Мать раздала всем вареную картошку, вынесла из-под навеса небольшой мешок сырой — все, что осталось, — и поставила его рядом со сковородкой, куда была выложена свинина. Все ели стоя, переминаясь с ноги на ногу и остужая на ладонях горячие картофелины.
Мать ушла в палатку Уилсонов, пробыла там минут десять и вернулась.
— Пора ехать, — тихо сказала она.
Мужчины зашли под брезентовый навес. Бабка спала с широко открытым ртом. Они осторожно подняли матрац и положили его на самый верх грузовика. Бабка подобрала свои костлявые ноги, но не проснулась.
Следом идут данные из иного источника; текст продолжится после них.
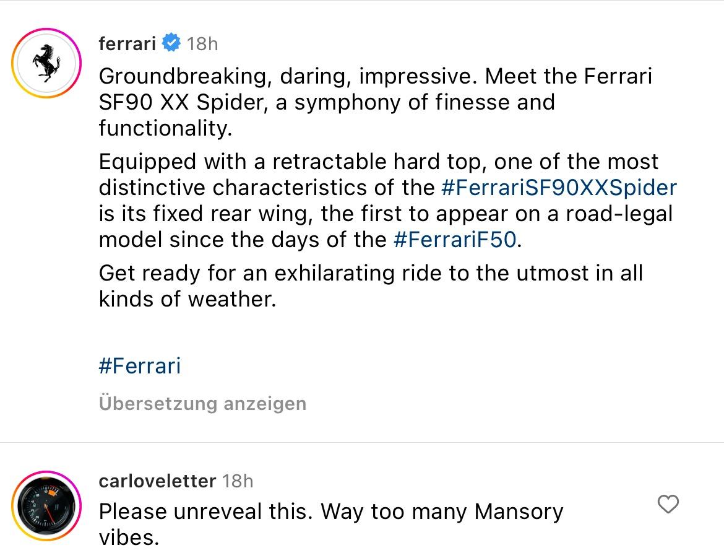Tap the standalone #Ferrari hashtag
Viewport: 724px width, 553px height.
(x=139, y=365)
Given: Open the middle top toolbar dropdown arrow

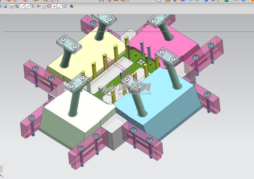Looking at the screenshot, I should point(128,1).
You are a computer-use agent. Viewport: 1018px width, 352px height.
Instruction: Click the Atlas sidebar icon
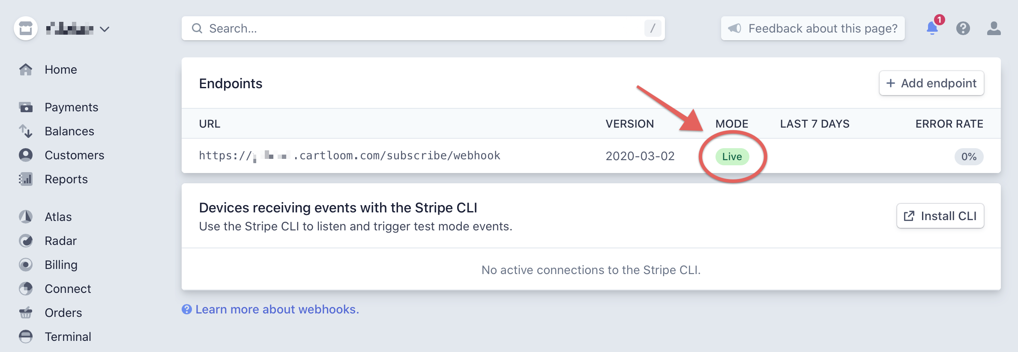pyautogui.click(x=26, y=217)
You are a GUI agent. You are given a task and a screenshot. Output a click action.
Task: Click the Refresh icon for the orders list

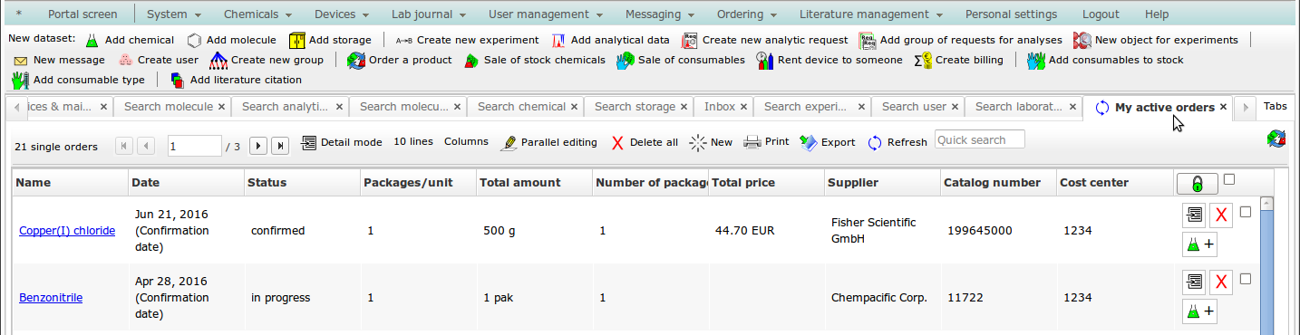[x=875, y=142]
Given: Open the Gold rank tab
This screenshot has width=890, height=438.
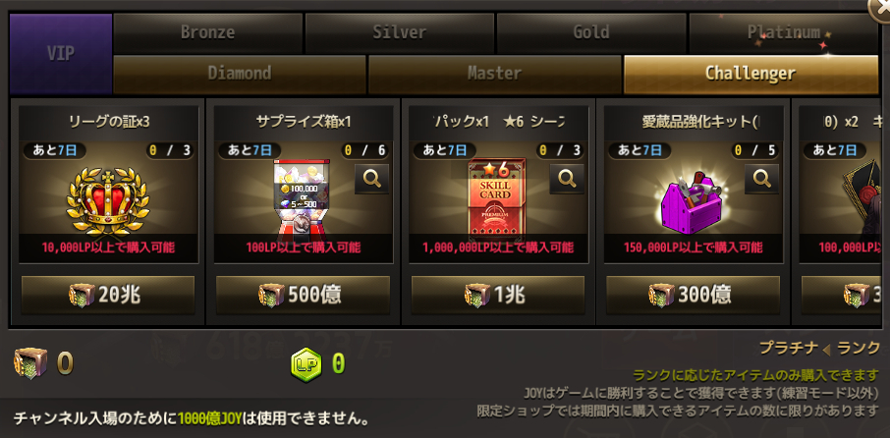Looking at the screenshot, I should tap(591, 32).
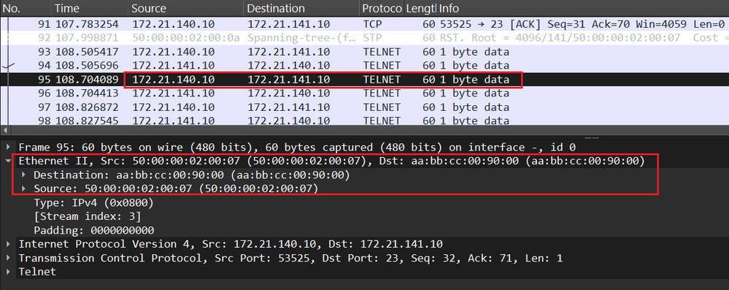Sort packets by the No. column header
This screenshot has height=290, width=729.
[x=26, y=8]
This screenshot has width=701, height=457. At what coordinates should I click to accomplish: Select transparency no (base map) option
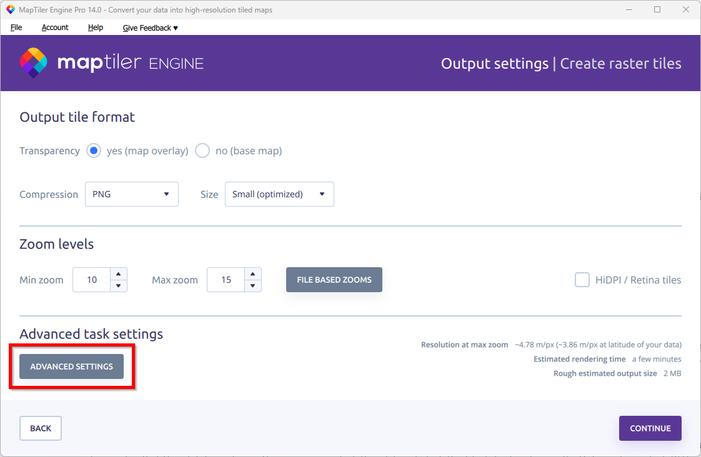click(x=202, y=151)
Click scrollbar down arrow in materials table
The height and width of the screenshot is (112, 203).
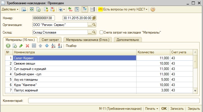195,91
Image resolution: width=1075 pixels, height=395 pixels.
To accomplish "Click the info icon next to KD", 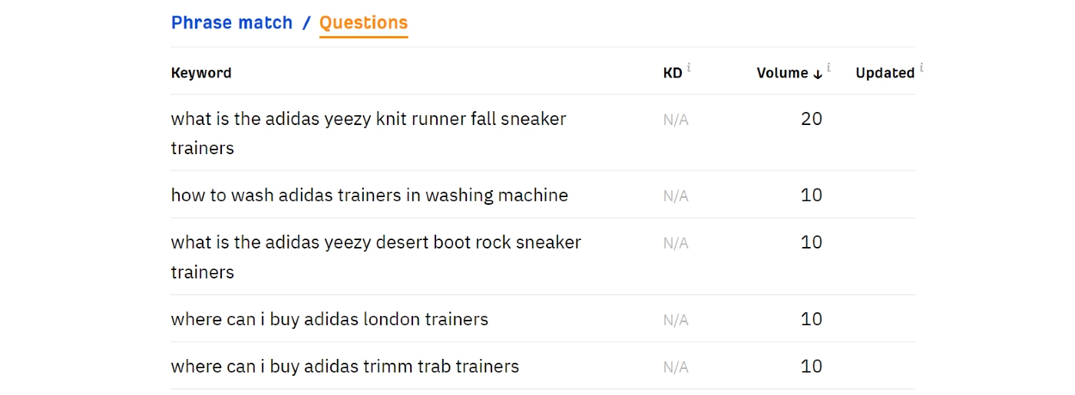I will point(689,67).
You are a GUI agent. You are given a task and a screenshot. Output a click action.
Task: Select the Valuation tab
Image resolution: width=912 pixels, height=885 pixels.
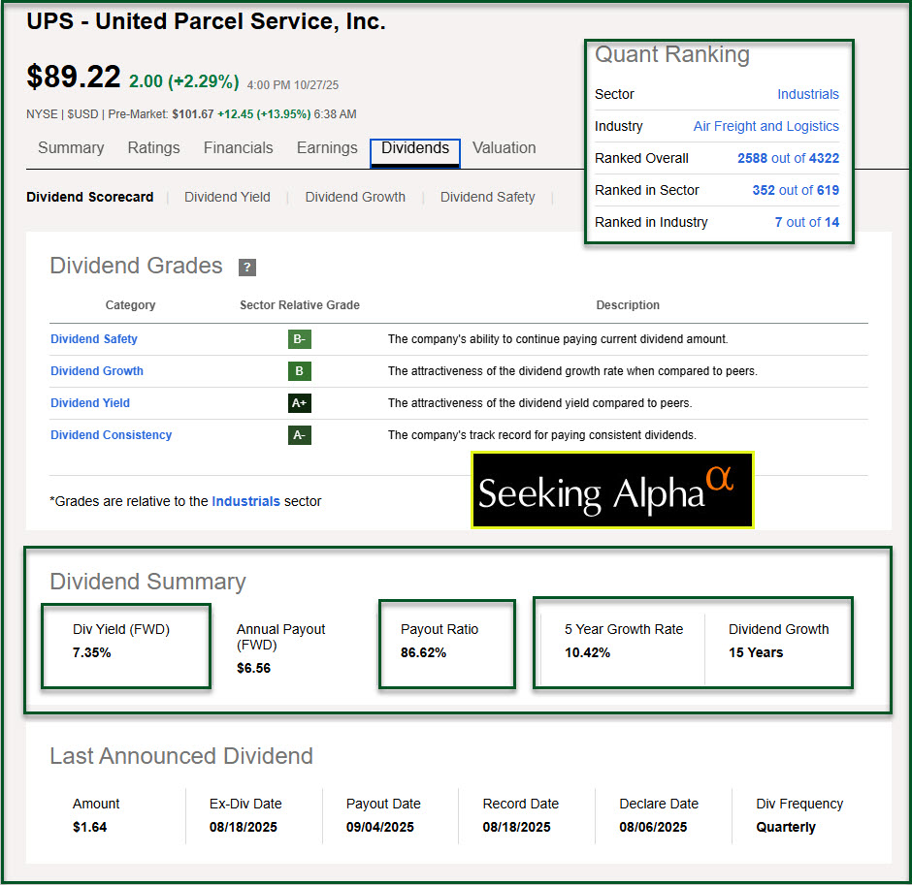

Дядя Джон и отец перебросили брезент через верхнюю перекладину, так что получилось нечто вроде небольшого навеса, и привязали его к боковым планкам. Теперь все было готово. Отец достал кошелек из кармана и вынул из него две помятых бумажки. Он подошел к Уилсону и протянул ему деньги.
— Вот, примите от нас это и… — он показал на свинину и мешок с картошкой, — и это.
Уилсон потупился и дернул головой.
— И не подумаю, — сказал он. — У вас у самих мало.
— На дорогу нам хватит, — сказал отец. — Мы не все отдаем. А приедем на место, там будет работа.
— И не подумаю брать, — повторил Уилсон. — Лучше не уговаривайте — разозлюсь.
Мать взяла у отца обе бумажки. Она аккуратно перегнула их пополам, положила на землю, а сверху поставила сковороду со свининой.
— Вот они где будут, — сказала она. — Если вы не возьмете, возьмут другие.
Уилсон повернулся, не поднимая головы, и зашагал к своей палатке. Он прошел внутрь, и полы за ним захлопнулись.
Они подождали еще несколько минут.
— Надо ехать, — сказал Том. — Сейчас, верно, уже около четырех.
Все взобрались на грузовик, мать наверх — поближе к бабке. Том, Эл и отец сели в кабину, Уинфилд — на колени к отцу. Конни и Роза Сарона примостились у передней стенки. Проповедник, дядя Джон и Руфь устроились кто где, посреди вещей.
Отец крикнул:
— Миссис Уилсон, мистер Уилсон, прощайте!
Из палатки не ответили. Том включил зажигание, и грузовик тяжело сдвинулся с места. И когда они поползли по разбитой дороге, которая вела к Нидлсу и к шоссе, мать оглянулась. Уилсон, сняв шляпу, стоял у палатки и смотрел им вслед. Солнце било ему прямо в лицо. Мать помахала рукой, но он не ответил ей.
Том вел грузовик на второй скорости, чтобы не испортить рессоры на тряской дороге. Подъехав к Нидлсу, он остановился у заправочной станции, проверил, не пропускают ли изношенные камеры воздуха и крепко ли привязаны запасные баллоны. Заправил бак, взял еще две канистры бензина, по пяти галлонов каждая, и одну двухгаллоновую масла. Потом налил воды в радиатор, попросил дать ему карту и стал изучать ее.
Молодой человек в белой форме, видимо, нервничал, обслуживая Тома, и успокоился только тогда, когда счет был оплачен. Он сказал:
— Храбрый вы народ.
Том поднял голову от карты.
— Это почему же?
— Через пустыню в таком примусе на колесах!..
— А ты сам туда ездил?
— Сколько раз, только не в таком гробу.
Том сказал:
— Если застрянем, неужели ни от кого помощи не дождемся?
— Может, дождетесь. Хотя среди ночи боятся останавливаться. Я бы ни за что не остановился. Я не такой храбрец.
Том усмехнулся.
— Думаешь, мы храбрецы? Просто нам ничего другого не остается, а храбрость тут ни при чем. Ну, спасибо. Как-нибудь доберемся. — Он сел в кабину и отъехал от станции.
Молодой человек в белом вошел в домик из рифленого железа, где его помощник просматривал папку со счетами.
— Ну и народ! Оголтелые какие-то.
— Кто — Оки? Они все такие.
— А машина! Я бы на этом примусе побоялся с места сдвинуться.